Financial Privacy Dodged a Joe Biden Bullet....This Time

Statement

This past May, the Department of Treasury issued their General Explanations of the Administration's Fiscal Year 2022 Revenue Proposals which contained new Biden Administration policy proposals aimed at furthering Biden's tax--spend-inflate agenda. While excessive spending and an ongoing tug-of-war over the tax code has become routine, one Internal Revenue Service reporting proposal was truly jaw-dropping.

Treasury's proposed comprehensive financial account information reporting regime may sound benign, but this proposal would mandate financial institutions report gross inflows and outflows over merely $600 (not a typo) to the IRS. These reports would contain a breakdown of physical cash, transactions with a foreign account, and transfers to and from another account with the same owner. Further, this reporting mandate would apply to all business and personal accounts held at these financial institutions.

Fortunately, Congress did not include this proposal in the Democrats' $3.5 trillion-dollar reconciliation package this week. Thus, the U.S. was able to successfully dodge a bullet--this time. However, it should nonetheless be troubling to anyone who values financial privacy that we have even gotten to this point. It's incredible that a presidential administration would even suggest implementing a regulatory regime that would report any "inflows or outflows" in nearly all bank accounts that would be instantly reported to the federal government.

→ **THE TASK**
Extend the statement on financial privacy and the proposed IRS reporting rule, beginning immediately after its final sentence.

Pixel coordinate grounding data
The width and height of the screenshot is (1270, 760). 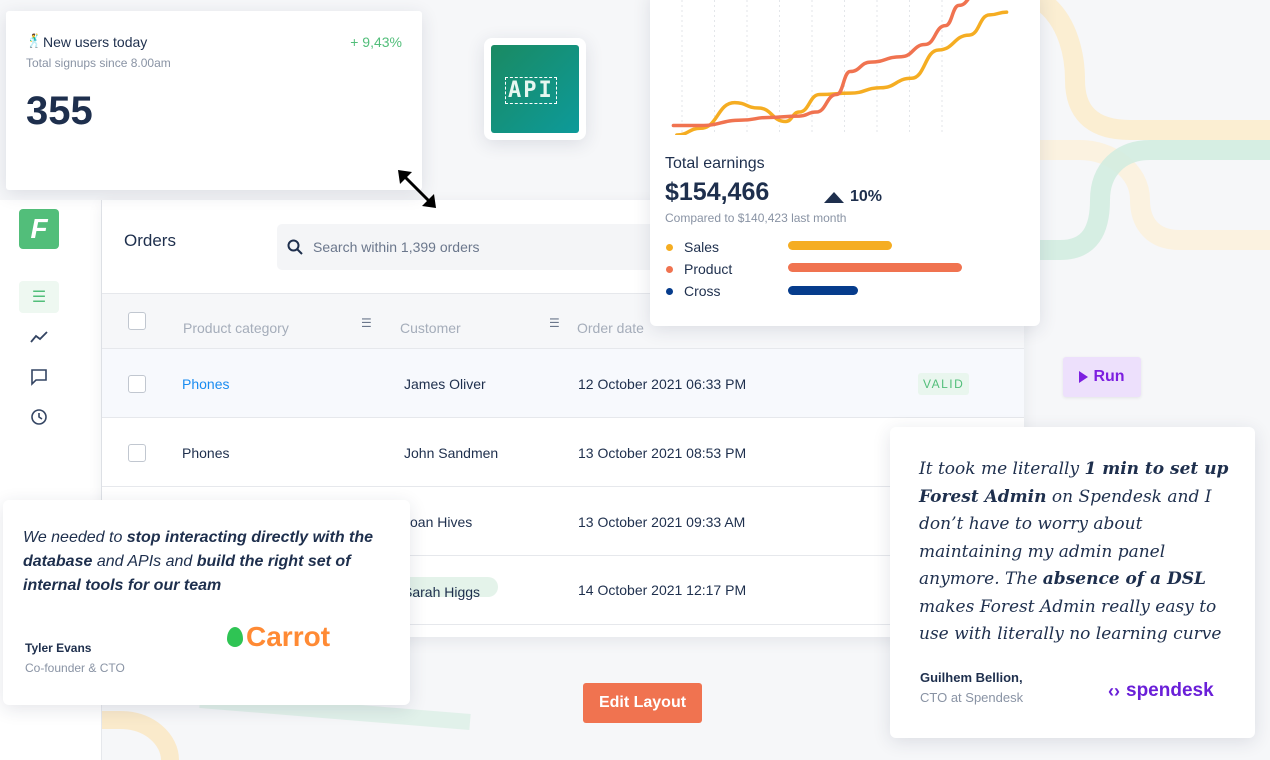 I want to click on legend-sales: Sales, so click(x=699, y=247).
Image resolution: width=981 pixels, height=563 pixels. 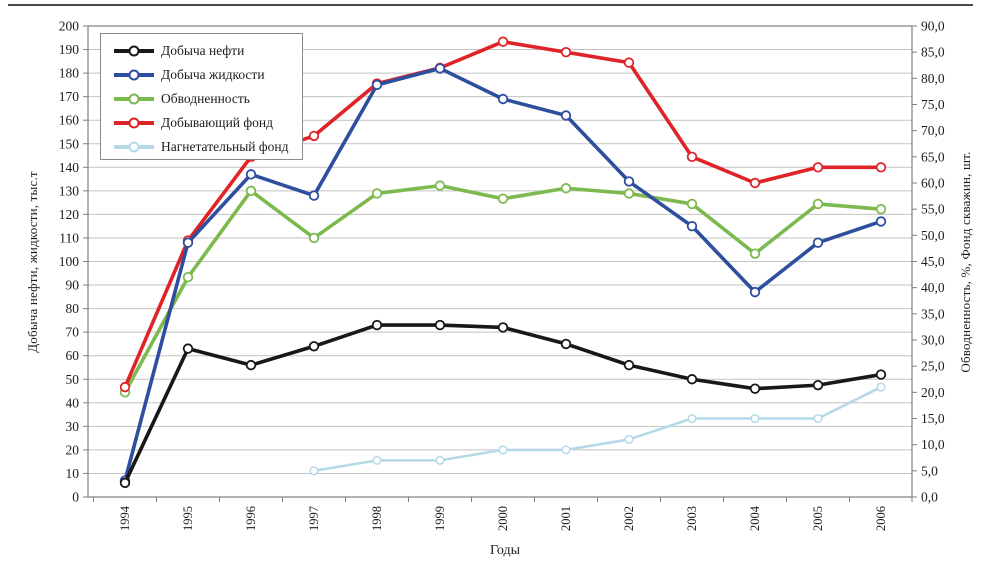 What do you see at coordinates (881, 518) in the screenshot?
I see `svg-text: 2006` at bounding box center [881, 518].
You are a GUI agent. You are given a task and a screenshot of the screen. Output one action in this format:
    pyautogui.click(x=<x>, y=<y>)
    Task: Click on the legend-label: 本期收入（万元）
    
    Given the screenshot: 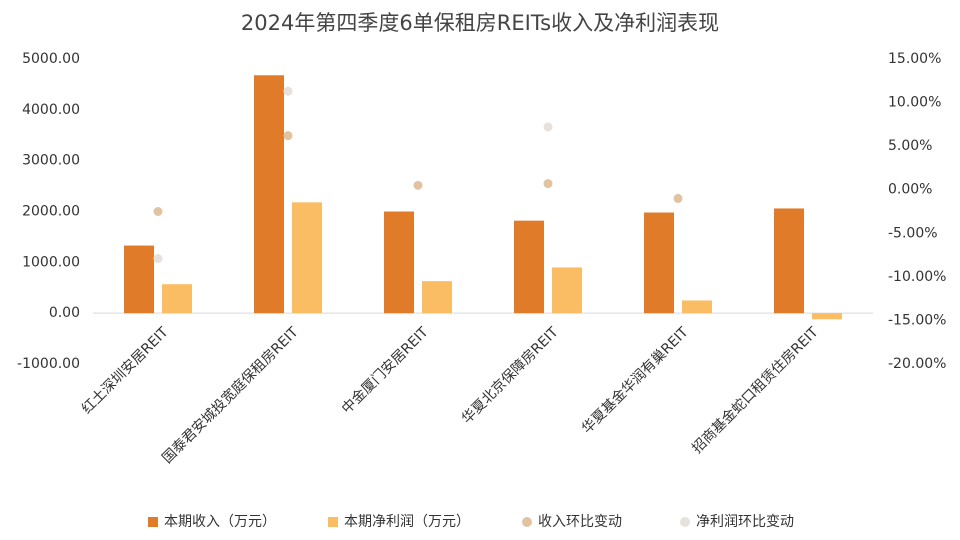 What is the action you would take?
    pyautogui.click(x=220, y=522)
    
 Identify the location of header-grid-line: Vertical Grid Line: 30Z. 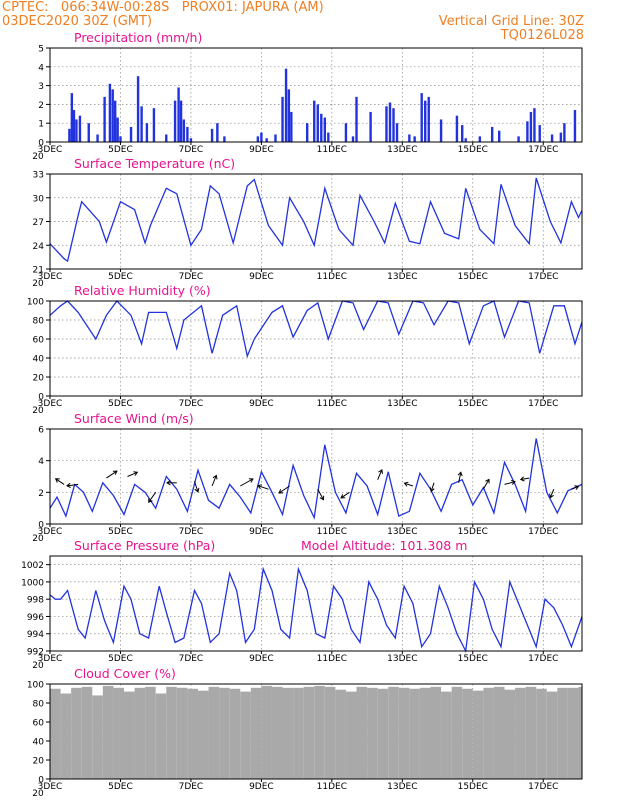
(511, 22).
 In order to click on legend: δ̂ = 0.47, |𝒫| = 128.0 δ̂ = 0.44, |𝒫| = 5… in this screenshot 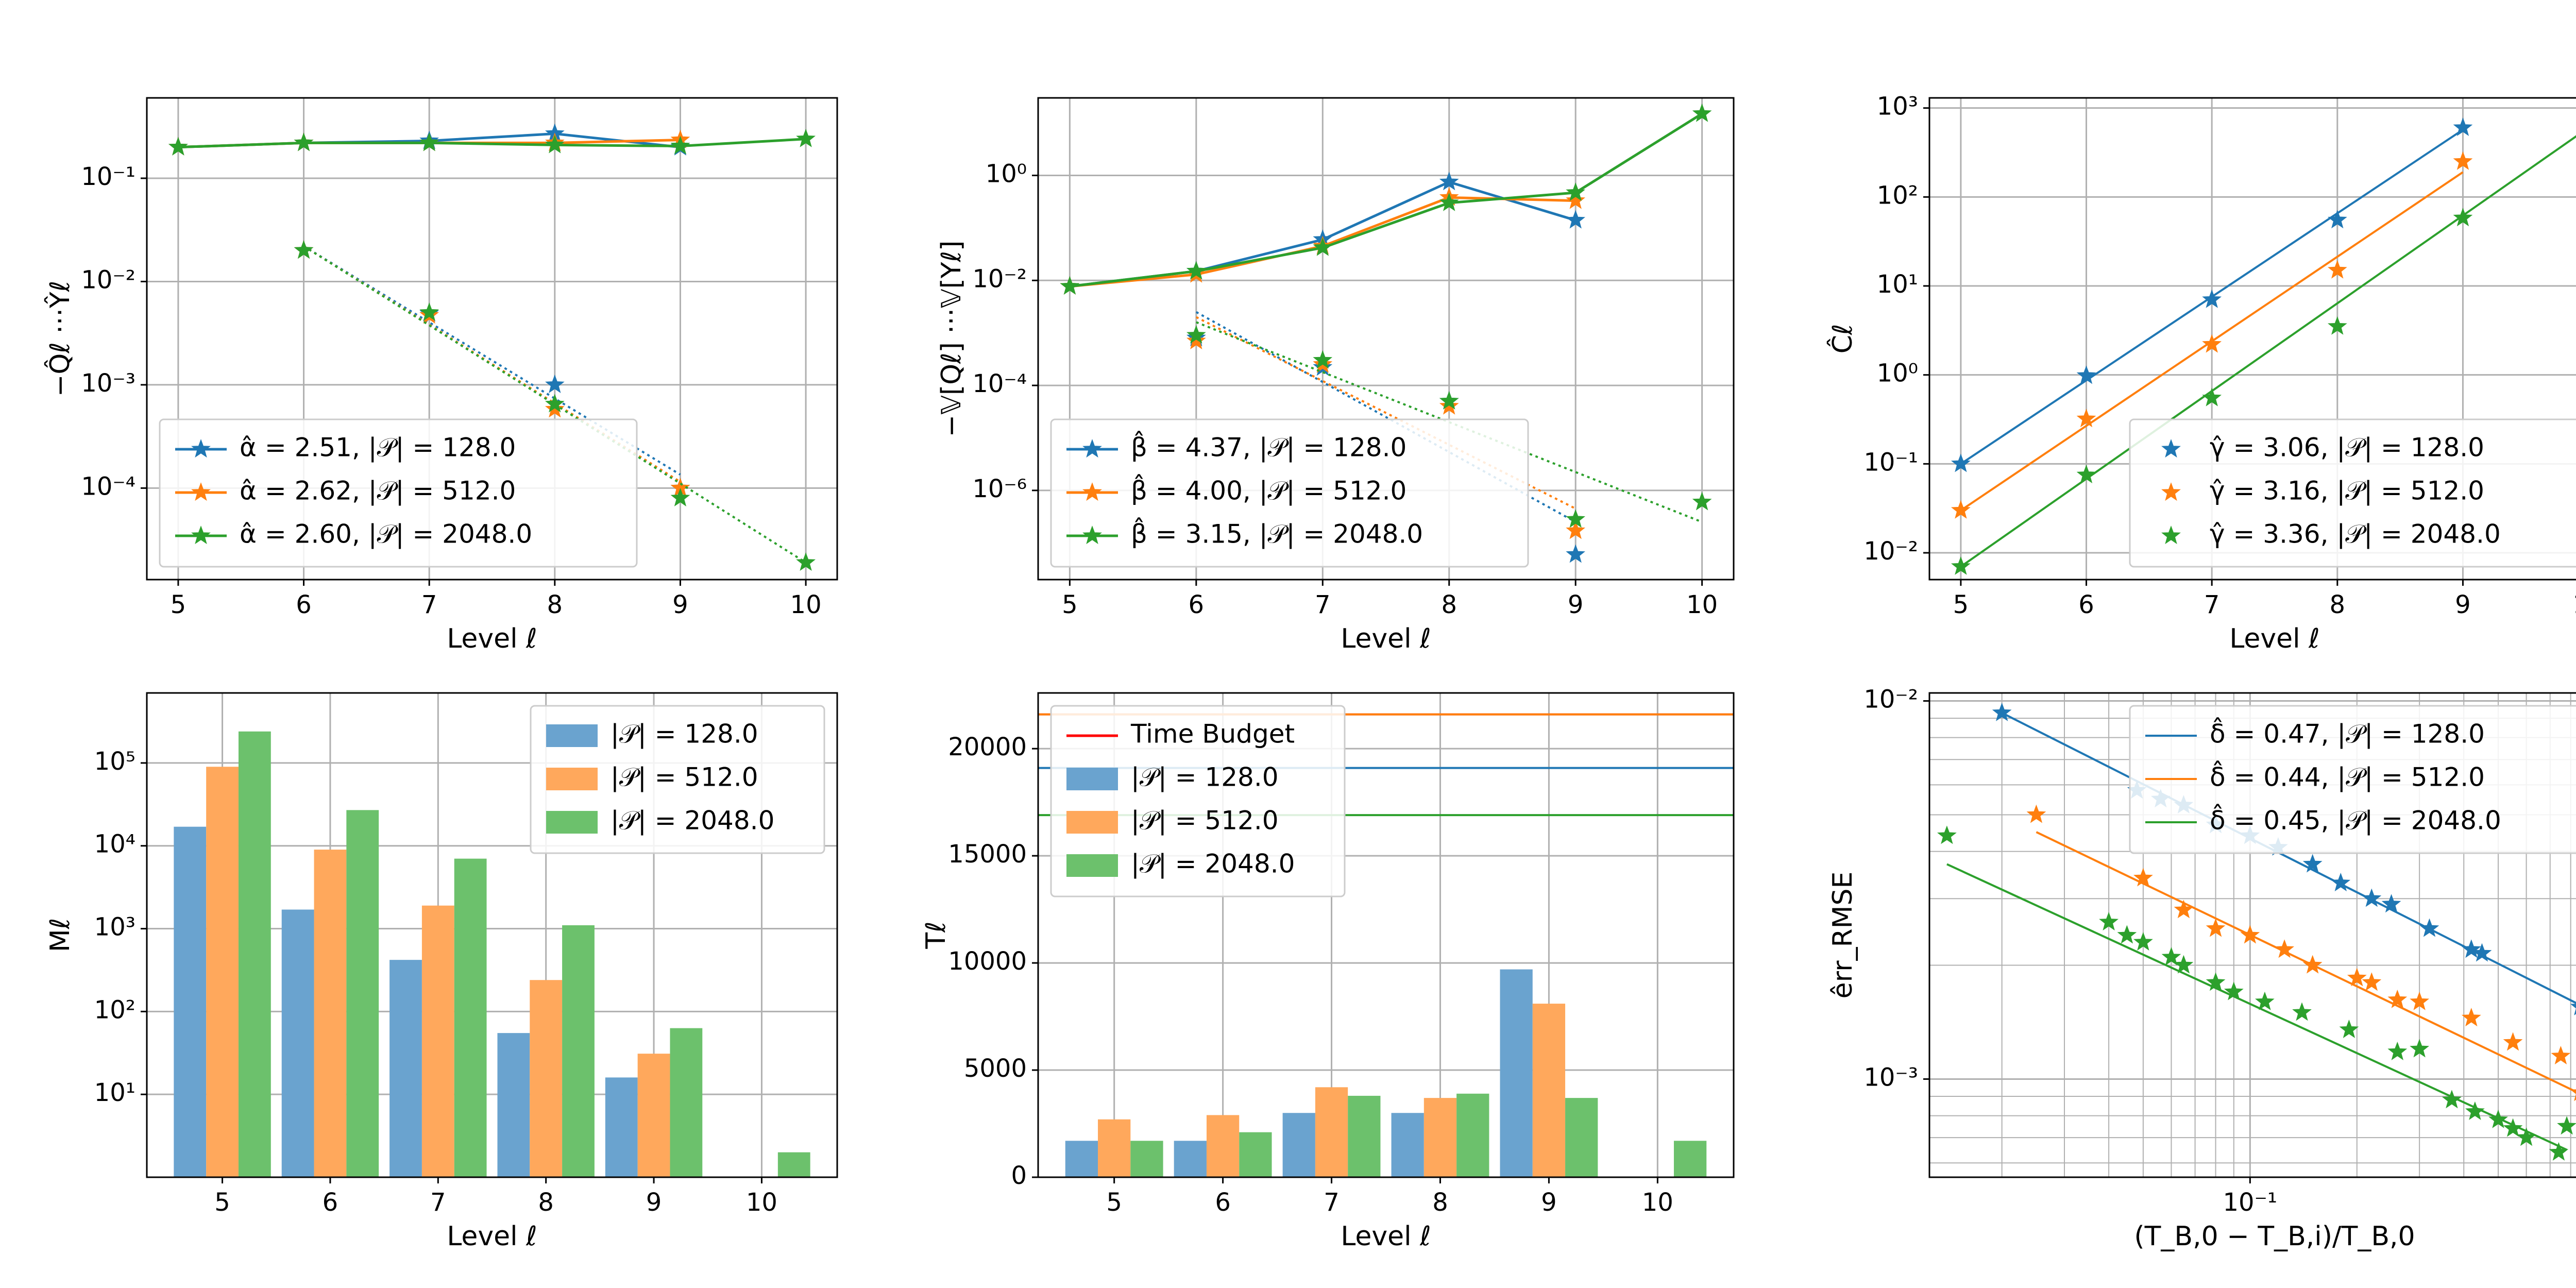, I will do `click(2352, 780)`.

→ **YOUR RESPONSE**
Such a proposal should never see the light of day.

Nevertheless, Treasury claims that such reporting would close the tax gap with business income, saying that "revenue loss is driven primarily by the lack of comprehensive information reporting and the resulting difficulty identifying noncompliance outside of an audit." Despite the lack of supporting evidence, it appears that Treasury is content with implementing a heavy-handed approach destroying what little is left of financial privacy.

It's ironic that such a proposal would come from an administration that professes a desire to address the unbanked, underbanked, and underserved communities. When one-third of unbanked households (over 2 million households) currently state that their reason for not having a bank account is because they do not trust banks, this further erosion of financial privacy will only make the problem worse. It seems clear that Treasury does not care about Americans' financial privacy nor do they understand a fundamental issue underlying the unbanked epidemic in the U.S.

Are these and other Americans justified in not trusting the IRS with their financial information? Being only six years removed from 700,000 Americans having their taxpayer accounts hacked, and considering there are currently 1.4 billion attempted cyberattacks against the IRS each year, Americans' concerns are more than justified. It would be gross negligence to hand over an abundance of unnecessary personal data to an institution that is both a prime target for hackers, and is inadequately prepared to secure such information.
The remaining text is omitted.